[Stored records]
►
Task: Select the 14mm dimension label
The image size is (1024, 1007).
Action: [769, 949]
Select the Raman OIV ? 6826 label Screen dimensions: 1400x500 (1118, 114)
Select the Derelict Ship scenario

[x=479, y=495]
◄
* What you have to do
Rewrite the data as a Markdown table with the columns No. and Line, starting at the line that contains "Select the Raman" and continuing through the end of the data. Omit blank lines.

* Solution below
| No. | Line |
|---|---|
| 1 | Select the Raman OIV ? 6826 label Screen dimensions: 1400x500 (1118, 114) |
| 2 | Select the Derelict Ship scenario |
| 3 | [x=479, y=495] |